● **Texte à lire**
((
• Liberté impossible?

    Puisque nous sommes dans la rubrique « provocations », vous n’allez pas vous fâcher avec moi si je vous provoque un peu. On dit souvent que la liberté, c’est pouvoir faire ce qu’on veut. Pourquoi pas ? Ce n’est pas une si mauvaise définition. Quelquefois même ça marche. Mais, avouez quand même que, le plus souvent, cette liberté ne va pas bien loin. Il suffit que quelqu’un ait juste envie de faire le contraire de ce que je voulais et voilà mon projet à l’eau. Et puis il y a les circonstances de la vie quotidienne, les imprévus qui viennent souvent tout gâcher. Sans compter les limites de toutes sortes de temps et d’espace. Depuis les désirs tout simples de vouloir visiter un ami et d’apprendre qu’il est occupé, jusqu’aux rêves plus profonds de voyages ou de projets professionnels ou familiaux qui ne peuvent se réaliser...
))
● **Consigne**
Recopiez à l'identique l'intégralité du texte sur la liberté. Les enregistrements n'interviennent pas dans cette opération.

● **Enregistrements fournis**
((
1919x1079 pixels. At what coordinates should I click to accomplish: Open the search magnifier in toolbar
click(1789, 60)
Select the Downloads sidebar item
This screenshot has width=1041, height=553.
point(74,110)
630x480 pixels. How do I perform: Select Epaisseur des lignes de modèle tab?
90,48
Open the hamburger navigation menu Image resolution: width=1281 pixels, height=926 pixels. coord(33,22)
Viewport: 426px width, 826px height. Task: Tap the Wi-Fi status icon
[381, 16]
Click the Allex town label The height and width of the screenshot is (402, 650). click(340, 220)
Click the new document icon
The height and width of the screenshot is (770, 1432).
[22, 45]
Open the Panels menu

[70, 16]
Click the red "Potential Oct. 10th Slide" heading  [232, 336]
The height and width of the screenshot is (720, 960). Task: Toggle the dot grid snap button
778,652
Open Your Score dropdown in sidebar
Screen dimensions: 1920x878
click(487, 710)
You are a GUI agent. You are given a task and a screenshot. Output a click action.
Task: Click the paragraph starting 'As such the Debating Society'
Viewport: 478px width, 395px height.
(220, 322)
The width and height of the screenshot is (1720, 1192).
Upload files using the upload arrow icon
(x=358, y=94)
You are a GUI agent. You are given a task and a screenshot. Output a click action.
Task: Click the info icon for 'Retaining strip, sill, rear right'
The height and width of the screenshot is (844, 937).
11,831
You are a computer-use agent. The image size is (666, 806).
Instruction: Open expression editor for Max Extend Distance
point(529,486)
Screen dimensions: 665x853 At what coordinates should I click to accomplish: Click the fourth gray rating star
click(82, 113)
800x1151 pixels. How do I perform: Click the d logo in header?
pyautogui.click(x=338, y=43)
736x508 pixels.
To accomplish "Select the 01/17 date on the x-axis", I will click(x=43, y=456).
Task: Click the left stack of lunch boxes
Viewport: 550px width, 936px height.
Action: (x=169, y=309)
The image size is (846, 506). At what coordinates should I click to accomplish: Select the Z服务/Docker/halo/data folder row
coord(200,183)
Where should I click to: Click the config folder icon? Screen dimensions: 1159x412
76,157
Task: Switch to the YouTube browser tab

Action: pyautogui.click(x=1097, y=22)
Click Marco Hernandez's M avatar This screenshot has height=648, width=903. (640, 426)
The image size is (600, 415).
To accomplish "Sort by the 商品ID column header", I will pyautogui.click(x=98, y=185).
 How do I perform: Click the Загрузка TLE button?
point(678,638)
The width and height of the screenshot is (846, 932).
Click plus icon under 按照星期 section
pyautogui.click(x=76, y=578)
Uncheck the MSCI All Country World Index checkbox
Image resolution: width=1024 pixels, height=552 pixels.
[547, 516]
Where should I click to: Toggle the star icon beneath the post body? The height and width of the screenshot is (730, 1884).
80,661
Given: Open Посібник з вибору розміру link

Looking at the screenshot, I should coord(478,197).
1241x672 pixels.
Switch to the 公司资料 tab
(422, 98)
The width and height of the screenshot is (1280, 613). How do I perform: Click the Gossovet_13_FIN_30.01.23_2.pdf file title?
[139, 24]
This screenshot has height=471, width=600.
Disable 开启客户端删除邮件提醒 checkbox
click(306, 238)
))
● **Résultat attendu**
• Liberté impossible?

    Puisque nous sommes dans la rubrique « provocations », vous n’allez pas vous fâcher avec moi si je vous provoque un peu. On dit souvent que la liberté, c’est pouvoir faire ce qu’on veut. Pourquoi pas ? Ce n’est pas une si mauvaise définition. Quelquefois même ça marche. Mais, avouez quand même que, le plus souvent, cette liberté ne va pas bien loin. Il suffit que quelqu’un ait juste envie de faire le contraire de ce que je voulais et voilà mon projet à l’eau. Et puis il y a les circonstances de la vie quotidienne, les imprévus qui viennent souvent tout gâcher. Sans compter les limites de toutes sortes de temps et d’espace. Depuis les désirs tout simples de vouloir visiter un ami et d’apprendre qu’il est occupé, jusqu’aux rêves plus profonds de voyages ou de projets professionnels ou familiaux qui ne peuvent se réaliser...